MEMBER ACKNOWLEDGEMENT - Please note that a PCA Caregiver cannot co-sign as a Responsible Party (RP) or Witness.

    ; UCare Member signature and acknowledgement to change of agency

    (If member signs with an “X”, a signature of a Responsible Party or Witness is required.)

    ; Date member signature was authenticated

    ; Print Name of Responsible Party or Witness

    ; Specify the relation to member of person representing as the Responsible Party or Witness.
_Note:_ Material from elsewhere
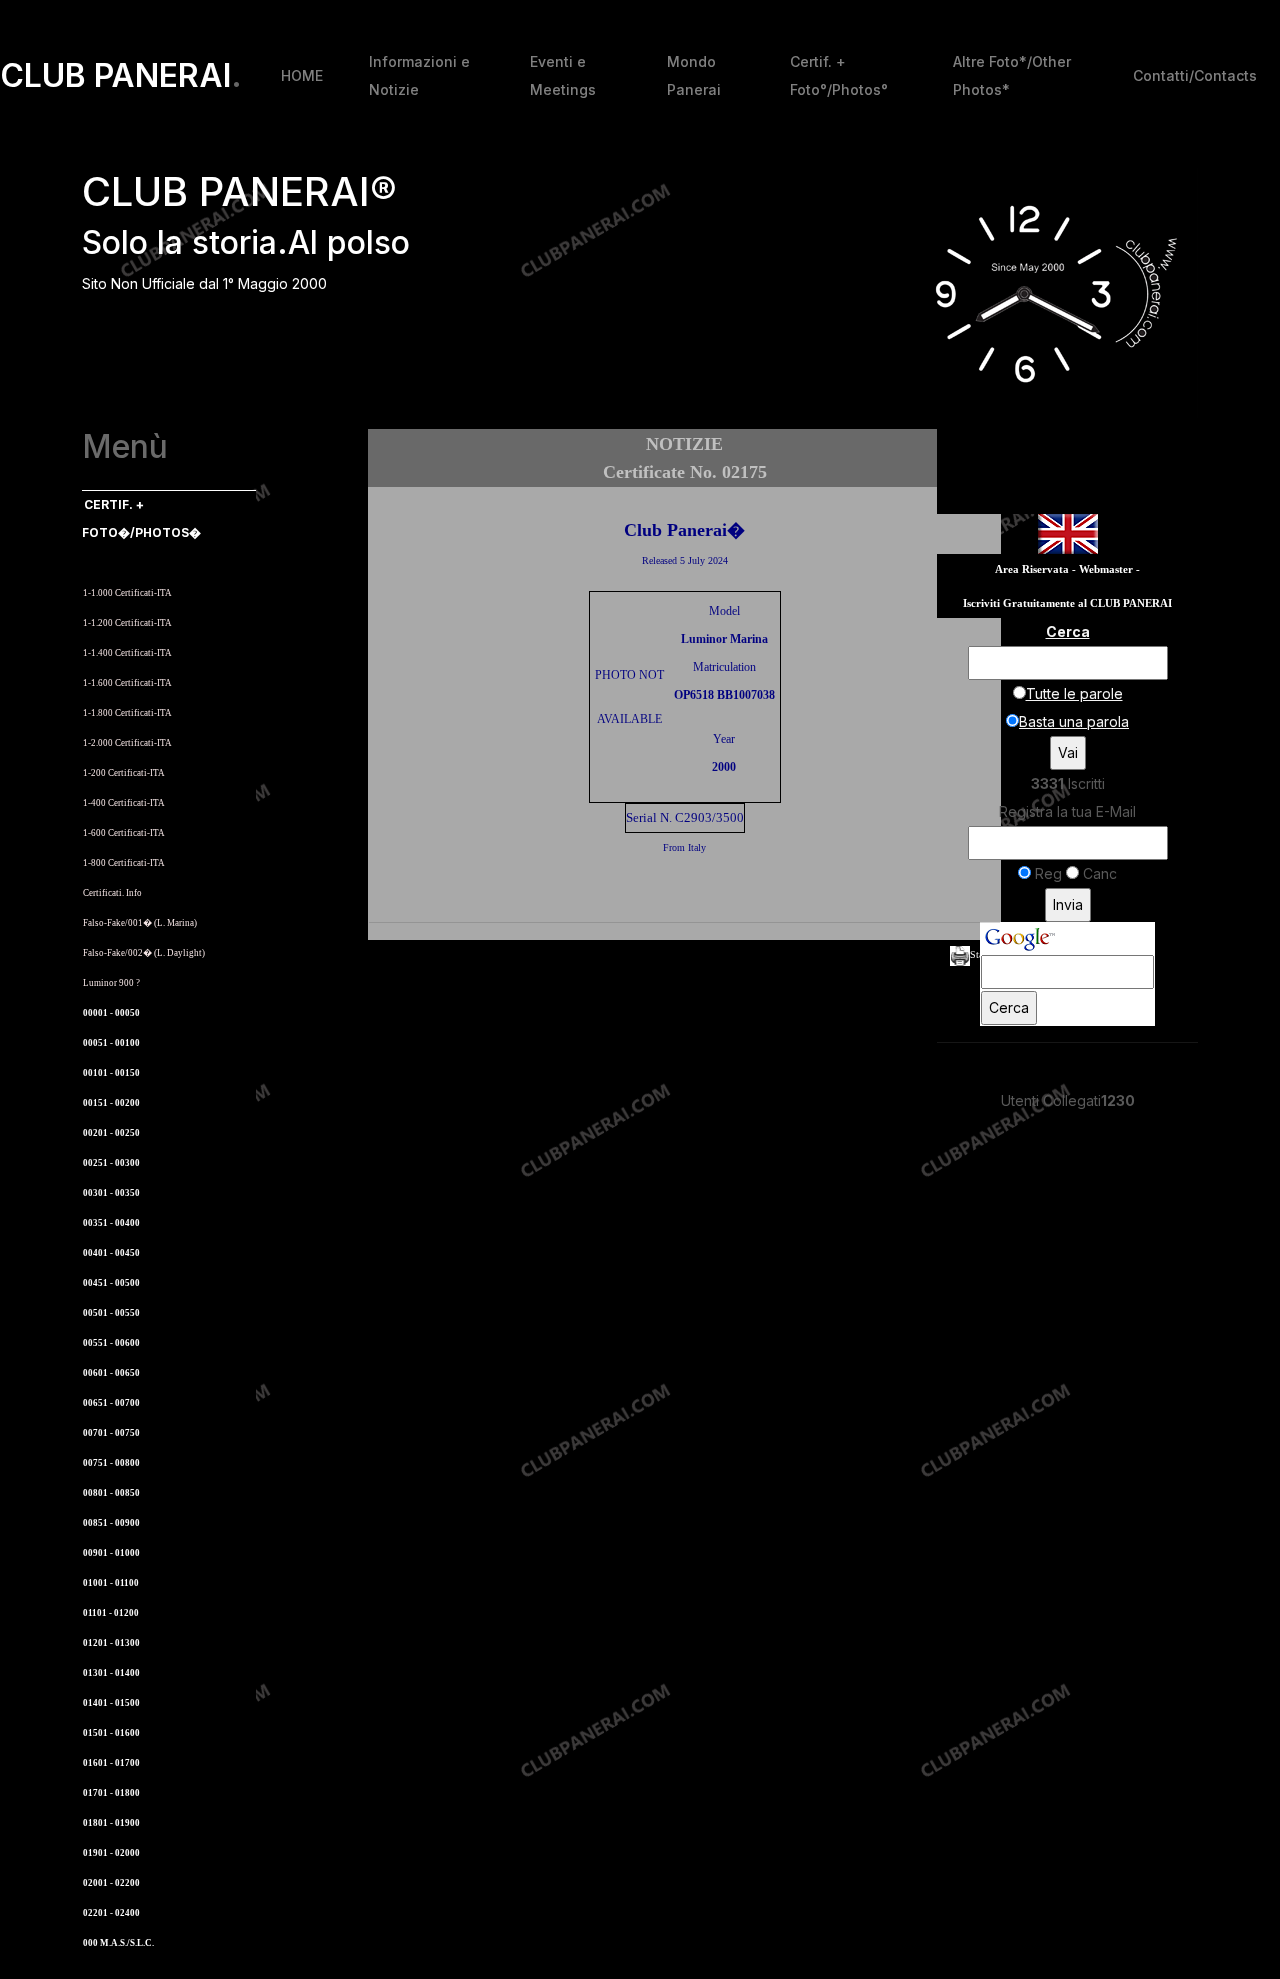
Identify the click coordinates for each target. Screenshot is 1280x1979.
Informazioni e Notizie (419, 75)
    ; Signature of Responsible Party/Witness

    ; Date signature of Responsible Party/Witness was authenticated

NEW PCA PROVIDER ACKNOWLEDGEMENT

    ; Print name of person from NEW PCA Provider acknowledging the information provided on the Provider

    Change Request Form.

    ; Signature, Title and Date of authentication

Foot Notations: MN Statute 609.466 Medical Assistance Fraud - Any person who, with the intent to defraud, presents a claim for reimbursement, a cost report or a rate application, relating to the payment of medical assistance funds pursuant to chap 256B, to the state agency, which is false in whole or in part, is guilty of an attempt to commit theft of public funds and may be sentences accordingly. Home Care Bill of Rights - #10 The right to chose freely among available providers and to change providers after services has begun, within the limits of health insurance, medical assistance, or other health programs.